Abstract
Background:
Cisplatin-induced kidney injury remains a major obstacle in utilizing cisplatin as a chemotherapeutic for solid-organ cancers. Thirty percent of patients treated with cisplatin develop acute kidney injury (AKI), and even patients who do not develop AKI are at risk for long-term declines in kidney function and development of chronic kidney disease (CKD). Modeling cisplatin-induced kidney injury in mice has revealed that repeated low doses of cisplatin lead to development of kidney fibrosis. This model can be used to examine AKI-to-CKD transition processes. Macrophages play a role in some of these processes, including immune response, wound healing, and tissue remodeling. Depleting macrophage populations in the kidney reduced fibrosis development in other models of renal fibrosis.
Methods:
We used either C57BL/6 mice with a Ccr2 genetic knockout or liposome encapsulated clodronate (Clodrosome) to deplete macrophage populations during repeated 9 mg/kg cisplatin treatments.

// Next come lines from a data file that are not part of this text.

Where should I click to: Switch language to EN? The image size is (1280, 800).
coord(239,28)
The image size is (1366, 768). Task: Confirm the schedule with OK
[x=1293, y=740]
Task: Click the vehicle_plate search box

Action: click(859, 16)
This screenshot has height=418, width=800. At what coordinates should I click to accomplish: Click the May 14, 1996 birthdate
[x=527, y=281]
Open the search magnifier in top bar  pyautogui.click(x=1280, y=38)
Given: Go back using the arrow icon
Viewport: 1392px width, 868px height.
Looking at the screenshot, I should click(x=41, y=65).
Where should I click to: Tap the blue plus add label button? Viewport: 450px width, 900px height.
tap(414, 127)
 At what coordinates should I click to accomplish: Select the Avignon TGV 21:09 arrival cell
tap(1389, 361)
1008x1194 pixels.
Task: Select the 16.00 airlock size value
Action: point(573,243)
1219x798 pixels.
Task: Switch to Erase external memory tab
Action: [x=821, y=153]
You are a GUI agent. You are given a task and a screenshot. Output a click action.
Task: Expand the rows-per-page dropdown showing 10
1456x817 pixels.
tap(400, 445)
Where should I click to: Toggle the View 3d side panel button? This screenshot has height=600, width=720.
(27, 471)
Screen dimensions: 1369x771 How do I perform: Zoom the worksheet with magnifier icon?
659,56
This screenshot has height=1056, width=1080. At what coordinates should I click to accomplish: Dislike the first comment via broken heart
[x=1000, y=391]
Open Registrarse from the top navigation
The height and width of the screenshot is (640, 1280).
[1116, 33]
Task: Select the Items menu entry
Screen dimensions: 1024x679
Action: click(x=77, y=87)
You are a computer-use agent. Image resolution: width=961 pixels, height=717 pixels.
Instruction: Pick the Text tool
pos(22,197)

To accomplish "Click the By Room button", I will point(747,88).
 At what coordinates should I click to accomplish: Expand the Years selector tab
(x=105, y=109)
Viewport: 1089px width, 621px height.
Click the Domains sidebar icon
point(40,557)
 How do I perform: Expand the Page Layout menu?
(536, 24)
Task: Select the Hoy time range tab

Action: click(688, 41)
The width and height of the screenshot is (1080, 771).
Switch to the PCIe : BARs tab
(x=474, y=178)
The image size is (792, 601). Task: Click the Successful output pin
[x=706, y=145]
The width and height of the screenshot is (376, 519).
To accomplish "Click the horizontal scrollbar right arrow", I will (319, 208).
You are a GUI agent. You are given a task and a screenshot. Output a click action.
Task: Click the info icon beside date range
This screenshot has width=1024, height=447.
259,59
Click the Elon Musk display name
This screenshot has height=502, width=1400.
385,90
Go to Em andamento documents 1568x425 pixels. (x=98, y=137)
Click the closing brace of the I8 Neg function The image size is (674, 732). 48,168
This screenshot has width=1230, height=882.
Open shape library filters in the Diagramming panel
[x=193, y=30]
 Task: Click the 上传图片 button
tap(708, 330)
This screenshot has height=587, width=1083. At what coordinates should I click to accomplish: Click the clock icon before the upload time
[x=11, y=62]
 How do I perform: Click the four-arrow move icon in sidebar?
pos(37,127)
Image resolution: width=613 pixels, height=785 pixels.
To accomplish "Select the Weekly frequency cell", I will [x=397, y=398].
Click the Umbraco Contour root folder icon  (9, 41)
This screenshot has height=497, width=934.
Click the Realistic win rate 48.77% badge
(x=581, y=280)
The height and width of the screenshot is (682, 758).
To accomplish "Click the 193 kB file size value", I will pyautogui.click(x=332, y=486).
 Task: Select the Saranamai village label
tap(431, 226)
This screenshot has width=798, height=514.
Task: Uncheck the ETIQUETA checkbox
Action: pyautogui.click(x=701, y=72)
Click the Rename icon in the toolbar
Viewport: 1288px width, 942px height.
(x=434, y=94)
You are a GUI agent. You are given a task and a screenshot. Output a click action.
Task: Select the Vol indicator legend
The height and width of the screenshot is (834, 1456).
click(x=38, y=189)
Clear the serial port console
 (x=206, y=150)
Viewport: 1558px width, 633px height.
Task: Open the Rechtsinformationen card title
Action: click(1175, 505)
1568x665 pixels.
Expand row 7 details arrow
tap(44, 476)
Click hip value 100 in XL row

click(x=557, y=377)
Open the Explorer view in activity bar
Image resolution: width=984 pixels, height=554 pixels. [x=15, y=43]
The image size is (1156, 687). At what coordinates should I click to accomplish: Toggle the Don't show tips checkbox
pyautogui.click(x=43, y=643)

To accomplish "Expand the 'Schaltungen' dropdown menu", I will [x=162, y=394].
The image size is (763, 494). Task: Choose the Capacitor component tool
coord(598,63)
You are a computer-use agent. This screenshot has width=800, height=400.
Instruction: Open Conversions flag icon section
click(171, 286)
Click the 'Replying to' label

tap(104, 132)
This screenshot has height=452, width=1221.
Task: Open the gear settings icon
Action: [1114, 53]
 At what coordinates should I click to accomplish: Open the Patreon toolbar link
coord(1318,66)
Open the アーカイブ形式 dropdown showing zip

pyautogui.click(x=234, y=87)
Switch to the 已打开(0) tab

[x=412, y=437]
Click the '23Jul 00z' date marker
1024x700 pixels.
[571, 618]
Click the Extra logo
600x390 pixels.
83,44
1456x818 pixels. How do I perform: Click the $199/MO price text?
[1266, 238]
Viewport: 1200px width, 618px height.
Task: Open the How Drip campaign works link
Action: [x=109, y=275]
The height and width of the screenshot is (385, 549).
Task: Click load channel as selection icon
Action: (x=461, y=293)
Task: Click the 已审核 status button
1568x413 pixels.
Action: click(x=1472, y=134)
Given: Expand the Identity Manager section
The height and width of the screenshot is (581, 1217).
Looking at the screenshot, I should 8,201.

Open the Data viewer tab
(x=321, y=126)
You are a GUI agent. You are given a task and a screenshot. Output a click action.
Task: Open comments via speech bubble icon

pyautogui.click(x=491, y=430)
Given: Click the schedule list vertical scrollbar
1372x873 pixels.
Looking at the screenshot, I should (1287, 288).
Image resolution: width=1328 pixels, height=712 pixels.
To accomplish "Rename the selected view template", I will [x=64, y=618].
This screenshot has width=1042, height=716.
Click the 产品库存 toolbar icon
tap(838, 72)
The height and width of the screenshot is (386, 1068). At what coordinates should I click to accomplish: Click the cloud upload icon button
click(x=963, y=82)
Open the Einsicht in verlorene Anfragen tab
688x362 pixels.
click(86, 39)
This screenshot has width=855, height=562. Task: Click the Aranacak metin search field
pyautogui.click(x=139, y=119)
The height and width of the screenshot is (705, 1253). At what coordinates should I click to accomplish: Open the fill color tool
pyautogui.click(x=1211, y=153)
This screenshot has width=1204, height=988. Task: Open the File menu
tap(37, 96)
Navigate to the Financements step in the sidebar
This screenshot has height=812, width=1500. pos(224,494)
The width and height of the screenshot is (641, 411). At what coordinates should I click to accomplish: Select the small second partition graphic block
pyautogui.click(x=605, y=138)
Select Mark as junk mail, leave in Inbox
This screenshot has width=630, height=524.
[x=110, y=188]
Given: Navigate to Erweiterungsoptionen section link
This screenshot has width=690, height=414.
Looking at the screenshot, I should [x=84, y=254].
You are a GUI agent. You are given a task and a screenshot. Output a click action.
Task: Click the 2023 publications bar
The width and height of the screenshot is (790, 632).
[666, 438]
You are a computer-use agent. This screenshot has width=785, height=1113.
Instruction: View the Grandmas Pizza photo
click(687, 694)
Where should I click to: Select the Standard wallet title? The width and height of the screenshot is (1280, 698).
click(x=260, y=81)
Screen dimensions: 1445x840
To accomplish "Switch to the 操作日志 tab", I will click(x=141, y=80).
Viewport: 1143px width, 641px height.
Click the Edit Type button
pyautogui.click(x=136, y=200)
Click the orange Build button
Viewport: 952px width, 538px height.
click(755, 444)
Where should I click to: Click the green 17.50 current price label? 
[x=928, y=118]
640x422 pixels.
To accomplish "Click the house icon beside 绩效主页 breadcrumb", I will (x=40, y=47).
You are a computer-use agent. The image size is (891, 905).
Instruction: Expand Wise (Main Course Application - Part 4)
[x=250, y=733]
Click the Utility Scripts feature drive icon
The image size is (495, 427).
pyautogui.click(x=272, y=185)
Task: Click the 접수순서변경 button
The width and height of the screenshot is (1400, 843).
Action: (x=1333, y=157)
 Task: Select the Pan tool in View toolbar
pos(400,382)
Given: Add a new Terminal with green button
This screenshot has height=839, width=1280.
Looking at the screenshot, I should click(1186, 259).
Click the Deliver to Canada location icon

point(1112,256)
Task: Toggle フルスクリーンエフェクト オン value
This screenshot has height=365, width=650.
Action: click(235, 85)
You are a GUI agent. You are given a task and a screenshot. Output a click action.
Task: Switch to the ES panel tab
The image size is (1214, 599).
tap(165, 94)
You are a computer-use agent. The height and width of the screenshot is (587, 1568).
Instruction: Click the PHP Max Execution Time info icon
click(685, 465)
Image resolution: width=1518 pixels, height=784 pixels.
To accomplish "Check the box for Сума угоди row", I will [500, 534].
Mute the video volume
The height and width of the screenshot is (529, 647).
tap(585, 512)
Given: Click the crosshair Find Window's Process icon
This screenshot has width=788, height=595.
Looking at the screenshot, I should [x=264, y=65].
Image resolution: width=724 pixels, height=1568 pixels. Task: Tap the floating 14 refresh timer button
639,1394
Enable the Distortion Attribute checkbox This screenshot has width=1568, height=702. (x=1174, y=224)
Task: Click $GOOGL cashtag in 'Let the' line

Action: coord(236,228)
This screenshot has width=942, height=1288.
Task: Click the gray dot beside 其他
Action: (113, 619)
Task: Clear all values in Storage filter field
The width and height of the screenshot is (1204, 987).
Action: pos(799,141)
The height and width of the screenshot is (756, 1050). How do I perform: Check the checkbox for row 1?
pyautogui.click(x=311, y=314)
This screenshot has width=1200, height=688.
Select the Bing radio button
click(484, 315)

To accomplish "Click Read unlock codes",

We assessed how immune cell populations were altered in the blood and kidney of these mice and how these alterations affected development of renal fibrosis and kidney injury.
Results:
We found that Clodrosome treatment decreased collagen deposition, myofibroblast accumulation, and inflammatory cytokine production, whereas Ccr2 genetic knockout had no effect on these markers after cisplatin treatment. Additionally, Ccr2-/- mice had decreased levels of F4/80lo infiltrating macrophages in the kidney after cisplatin treatments, but Clodrosome treatment depleted F4/80hi resident and CD206+ M2 macrophages.
Conclusions:
These data suggest that Clodrosome depletion of F4/80hi and M2 macrophages in the kidney attenuates development of renal fibrosis after repeated low doses of cisplatin.